- Directed by: Satish Rajwade
- Starring: Ashok Saraf
- Cinematography: Suresh Deshmane
- Music by: Title Song: Ajay-Atul Background Score: Vishwajeet-Avinash
- Production companies: Zee Talkies; Shree Mangesh Films;
- Distributed by: Zee Talkies
- Release date: 2 June 2009;
- Running time: 128 mins
- Country: India
- Language: Marathi

= Ek Daav Dhobi Pachhad =

Ek Daav Dhobi Pachhad is a 2009 Indian Marathi-language comedy film directed by Satish Rajwade and written by Girish Girija Joshi, from dialogues by Kiran Yadnyopavit. The movie is an uncredited remake of a 1991 movie starring Sylvester Stallone. The cinematography is handled by Suresh Deshmane and music is composed by Vishwajeet–Avinash. The film is produced by Shree Mangesh Films and Zee Talkies. The film stars Ashok Saraf in the lead role of Dadasaheb Dandage, while Mukta Barve, Kishori Shahane, Pushkar Shrotri, Bharat Ganeshpure, Prasad Oak, Madhura Velankar play supporting characters in the film.

==Plot==
Dada Dandge (Ashok Saraf) is an infamous goon of Bhongalpur, known to have every illegal business there can be. He has two main disciples he confides in, Bhagwan (Bharat Ganeshpure) who is soft spoken and Babu (Pushkar Shrotri) who believes a gun can solve anything.

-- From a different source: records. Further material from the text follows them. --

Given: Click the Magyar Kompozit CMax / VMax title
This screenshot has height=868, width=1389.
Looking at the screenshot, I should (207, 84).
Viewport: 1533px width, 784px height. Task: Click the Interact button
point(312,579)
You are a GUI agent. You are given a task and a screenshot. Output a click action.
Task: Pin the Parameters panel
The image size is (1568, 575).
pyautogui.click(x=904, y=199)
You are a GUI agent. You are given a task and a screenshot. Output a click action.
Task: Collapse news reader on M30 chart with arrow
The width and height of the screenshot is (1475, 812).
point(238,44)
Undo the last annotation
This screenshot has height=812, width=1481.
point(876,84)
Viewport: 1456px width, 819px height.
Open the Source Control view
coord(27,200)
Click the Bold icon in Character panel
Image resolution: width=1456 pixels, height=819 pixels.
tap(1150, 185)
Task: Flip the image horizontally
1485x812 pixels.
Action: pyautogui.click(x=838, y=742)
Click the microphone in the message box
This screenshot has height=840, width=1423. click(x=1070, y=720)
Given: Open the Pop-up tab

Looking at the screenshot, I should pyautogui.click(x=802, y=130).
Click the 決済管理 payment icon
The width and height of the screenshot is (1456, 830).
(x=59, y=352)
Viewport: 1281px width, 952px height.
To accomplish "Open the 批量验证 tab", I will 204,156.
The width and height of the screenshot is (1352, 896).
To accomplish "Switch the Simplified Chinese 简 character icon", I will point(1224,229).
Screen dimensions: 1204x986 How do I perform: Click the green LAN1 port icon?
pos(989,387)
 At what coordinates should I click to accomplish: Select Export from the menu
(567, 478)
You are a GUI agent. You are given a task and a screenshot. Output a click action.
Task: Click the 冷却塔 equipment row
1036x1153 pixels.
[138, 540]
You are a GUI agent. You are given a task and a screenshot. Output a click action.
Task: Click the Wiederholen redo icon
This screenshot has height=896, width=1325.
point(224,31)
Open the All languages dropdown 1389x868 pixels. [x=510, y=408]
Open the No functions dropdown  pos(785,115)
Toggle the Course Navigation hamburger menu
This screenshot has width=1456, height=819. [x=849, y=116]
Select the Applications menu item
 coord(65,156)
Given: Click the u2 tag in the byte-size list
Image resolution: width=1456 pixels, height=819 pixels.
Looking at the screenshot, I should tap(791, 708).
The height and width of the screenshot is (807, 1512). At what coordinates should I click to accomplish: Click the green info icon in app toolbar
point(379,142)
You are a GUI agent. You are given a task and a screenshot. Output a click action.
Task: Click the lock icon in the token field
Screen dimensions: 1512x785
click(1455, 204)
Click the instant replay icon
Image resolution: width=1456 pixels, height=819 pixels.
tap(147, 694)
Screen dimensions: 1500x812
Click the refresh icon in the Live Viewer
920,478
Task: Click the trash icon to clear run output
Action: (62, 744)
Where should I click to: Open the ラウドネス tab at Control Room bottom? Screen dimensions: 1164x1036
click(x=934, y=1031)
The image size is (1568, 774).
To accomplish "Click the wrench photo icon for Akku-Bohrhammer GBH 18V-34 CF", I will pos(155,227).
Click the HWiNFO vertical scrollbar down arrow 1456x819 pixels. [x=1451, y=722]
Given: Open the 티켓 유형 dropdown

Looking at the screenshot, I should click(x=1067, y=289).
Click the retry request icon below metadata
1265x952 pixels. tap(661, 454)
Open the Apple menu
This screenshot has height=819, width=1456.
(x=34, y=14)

Dada finds a land designated for a school best suited for a beer bar and wants to capture it somehow. Both Bhagwan and Babu fail so he personally goes there to see why, and to his surprise he sees his long lost love Hema (Kishori Shahane Vij) and asks her to marry him. Hema declines the proposal due to cultural differences between them and insults him.

On the way back home, disheartened Dada thinks about what Hema had said and decides to change. He misunderstands what Hema had said and feels that coming out clean from illegal businesses, speaking polished Marathi and buying out an educational institute will make him win her over. He gradually starts doing that.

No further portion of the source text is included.